As part of the partnership, Microsoft is enabling Khan Academy to provide free access to Khanmigo for Teachers to all US educators, we’re collaborating to explore opportunities to improve AI-powered math tutoring with a new open-source small language model, and bringing high-quality education experiences to more learners. (From a Microsoft press release dated May 21, 2024). 

It’s unclear how, or if, the NHED would revise the proposed contract in light of this development since the Khanmigo for Teachers was part of the agreed-upon services. 

The proposed contract provides Khan Academy with a lump-sum payment of $2.3 million once the Executive Council approves the contract, regardless of platform usage or performance metrics. That means that even if no district or school uses the platform, Khan Academy gets paid $2.3 million. 
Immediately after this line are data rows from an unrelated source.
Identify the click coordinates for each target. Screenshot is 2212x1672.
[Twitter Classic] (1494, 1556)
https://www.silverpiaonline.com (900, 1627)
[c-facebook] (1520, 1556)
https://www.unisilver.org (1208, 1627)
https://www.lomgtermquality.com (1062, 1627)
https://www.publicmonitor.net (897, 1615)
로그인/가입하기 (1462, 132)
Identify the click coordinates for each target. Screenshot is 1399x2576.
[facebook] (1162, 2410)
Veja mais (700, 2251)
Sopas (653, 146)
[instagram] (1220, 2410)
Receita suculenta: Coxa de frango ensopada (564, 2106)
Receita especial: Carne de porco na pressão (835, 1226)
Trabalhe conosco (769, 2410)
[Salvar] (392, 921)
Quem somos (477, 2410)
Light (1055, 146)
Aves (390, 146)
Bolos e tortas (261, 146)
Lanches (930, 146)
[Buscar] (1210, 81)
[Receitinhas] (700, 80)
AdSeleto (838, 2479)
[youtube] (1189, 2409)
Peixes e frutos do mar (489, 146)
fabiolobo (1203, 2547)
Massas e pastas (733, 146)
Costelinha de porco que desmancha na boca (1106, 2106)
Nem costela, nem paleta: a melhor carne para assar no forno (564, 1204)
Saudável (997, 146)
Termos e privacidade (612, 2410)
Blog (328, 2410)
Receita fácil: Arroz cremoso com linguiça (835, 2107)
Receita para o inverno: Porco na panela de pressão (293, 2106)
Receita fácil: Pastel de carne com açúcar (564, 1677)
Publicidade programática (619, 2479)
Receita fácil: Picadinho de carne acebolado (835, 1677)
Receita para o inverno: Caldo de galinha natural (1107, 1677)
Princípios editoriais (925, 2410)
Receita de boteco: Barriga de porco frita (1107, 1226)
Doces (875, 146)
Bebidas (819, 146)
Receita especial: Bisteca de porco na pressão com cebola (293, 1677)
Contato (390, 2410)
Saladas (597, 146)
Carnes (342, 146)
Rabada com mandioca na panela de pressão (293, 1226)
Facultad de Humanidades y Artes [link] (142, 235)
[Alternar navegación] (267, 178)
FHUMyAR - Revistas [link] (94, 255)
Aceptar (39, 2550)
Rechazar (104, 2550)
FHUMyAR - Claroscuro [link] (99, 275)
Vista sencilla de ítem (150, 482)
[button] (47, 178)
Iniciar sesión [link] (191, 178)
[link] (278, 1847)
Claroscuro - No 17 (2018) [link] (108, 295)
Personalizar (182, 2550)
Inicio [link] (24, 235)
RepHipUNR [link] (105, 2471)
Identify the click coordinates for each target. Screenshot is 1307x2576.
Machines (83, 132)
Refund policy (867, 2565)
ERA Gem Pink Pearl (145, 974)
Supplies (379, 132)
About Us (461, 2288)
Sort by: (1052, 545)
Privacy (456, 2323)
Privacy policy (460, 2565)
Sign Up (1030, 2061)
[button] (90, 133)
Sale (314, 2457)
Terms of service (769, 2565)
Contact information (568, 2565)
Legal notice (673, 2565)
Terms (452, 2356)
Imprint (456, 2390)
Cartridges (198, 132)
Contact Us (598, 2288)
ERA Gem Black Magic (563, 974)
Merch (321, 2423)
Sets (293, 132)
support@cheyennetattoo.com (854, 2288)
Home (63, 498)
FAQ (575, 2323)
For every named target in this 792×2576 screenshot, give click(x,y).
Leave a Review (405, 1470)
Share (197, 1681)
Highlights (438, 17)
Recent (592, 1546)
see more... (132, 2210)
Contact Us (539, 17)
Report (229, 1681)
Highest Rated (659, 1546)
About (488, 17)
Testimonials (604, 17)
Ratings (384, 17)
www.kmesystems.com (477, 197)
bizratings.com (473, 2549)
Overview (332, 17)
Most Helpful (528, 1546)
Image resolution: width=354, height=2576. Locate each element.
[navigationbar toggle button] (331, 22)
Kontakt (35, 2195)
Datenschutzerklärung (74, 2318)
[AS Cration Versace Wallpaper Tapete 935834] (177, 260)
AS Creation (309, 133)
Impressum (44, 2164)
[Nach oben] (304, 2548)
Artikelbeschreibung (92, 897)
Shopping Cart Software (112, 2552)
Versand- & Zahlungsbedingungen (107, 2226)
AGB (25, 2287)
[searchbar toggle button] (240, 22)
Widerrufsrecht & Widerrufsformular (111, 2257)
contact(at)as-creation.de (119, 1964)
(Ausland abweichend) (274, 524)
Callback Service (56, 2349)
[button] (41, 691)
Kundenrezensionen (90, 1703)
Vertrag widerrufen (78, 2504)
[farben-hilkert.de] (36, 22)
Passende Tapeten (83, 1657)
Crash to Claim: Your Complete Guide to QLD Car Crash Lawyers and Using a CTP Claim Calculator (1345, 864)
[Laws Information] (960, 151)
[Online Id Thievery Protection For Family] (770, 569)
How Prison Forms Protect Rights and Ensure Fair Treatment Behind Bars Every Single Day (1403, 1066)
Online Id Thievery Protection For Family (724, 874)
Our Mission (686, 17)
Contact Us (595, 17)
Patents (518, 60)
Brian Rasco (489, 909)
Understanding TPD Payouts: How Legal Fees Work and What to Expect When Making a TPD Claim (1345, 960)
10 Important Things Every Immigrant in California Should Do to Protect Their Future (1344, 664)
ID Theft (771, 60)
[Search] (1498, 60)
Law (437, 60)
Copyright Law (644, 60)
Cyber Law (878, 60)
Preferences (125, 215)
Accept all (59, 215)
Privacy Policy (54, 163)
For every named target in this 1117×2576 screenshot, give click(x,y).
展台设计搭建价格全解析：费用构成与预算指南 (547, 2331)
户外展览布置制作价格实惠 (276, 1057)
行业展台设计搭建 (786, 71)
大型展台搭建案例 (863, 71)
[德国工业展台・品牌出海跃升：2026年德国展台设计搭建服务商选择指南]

The next meeting of the Executive Council is scheduled for Wednesday, May 29. 

AI in the classroom: Lots of potential, but concerns remain

AI tools in the classroom can be powerful in streamlining teaching and accelerating student learning. According to the U.S. National Science Foundation, AI can help to “support, reimagine, and transform learning and teaching.” 

“Artificial intelligence (AI) can support education by automating administrative tasks, freeing teachers to focus more on teaching and personalized interactions with students, enhancing rather than replacing human-led teaching,” according to the World Economic Forum. 

Common Sense Media rated Khanmigo as the top AI-powered learning platform, but urges caution about the risks involved. While they applauded Khan Academy for the responsible AI development and established frameworks for use, Khanmigo struggles with math, and can provide “unreliable” and “incorrect” responses. For more about Common Sense Media’s review, and an overview of how Khanmigo and LLM programs work, read their review of the program

Experts and researchers are raising a number of concerns with AI use in the classroom, many of which are underscored in Common Sense Media’s review. Here are some critical questions that educators and school administrators should ask, from the Center for Teaching Innovation at Cornell University

  • Transparency and oversight: as many generative AI are developed and owned by corporations, how can we know how the tools are trained or what safeguards exist protecting users against inaccurate information or harmful interactions?
  • Political impact: what protections exist against generative AI being used to spread inaccurate or discriminatory content?
  • Environmental impact: as generative AI tools are trained with ever larger data sets, requiring more and more energy consumption, what is the energy use impact on the environment?
  • Diversity, non-discrimination, and fairness: how can we ensure that tools avoid unfair bias and are universally accessible?
  • Privacy, data governance, technical robustness, and safety: how is user data or copyrighted material used, stored, or shared? Who has access to user data?

While some of these concerns are addressed in the NHED’s contract with Khan Academy, most of them are not. 

In addition, the technology behind software platforms like Khanmigo is relatively new. Research has indicated that information retrieval isn’t always accurate, and programs can “hallucinate” facts (where the responses given by the software are based on inaccurate or biased data). While tech companies and researchers are working on making the tools more accurate, many are cautious about introducing an imperfect tool into schools. 

But teachers are already using AI-powered tools in their classrooms — with boundaries. “The challenge lies in how we, as educators, guide our students in harnessing the potential of AI tools like ChatGPT. We must teach them to use these tools responsibly, to understand their workings, to question their outputs and to critically engage with them,” writes Jack Dougall, a high school teacher in an article for the International Society for Technology in Education (ISTE). 

“Artificial intelligence (AI) is predicted to be the largest disruptive change we will experience in our lifetimes—even more significant than the internet. And while AI has the potential to provide enormous benefit, without the widespread adoption of responsible AI practices, it is equally capable of causing harm,” according to Common Sense Media.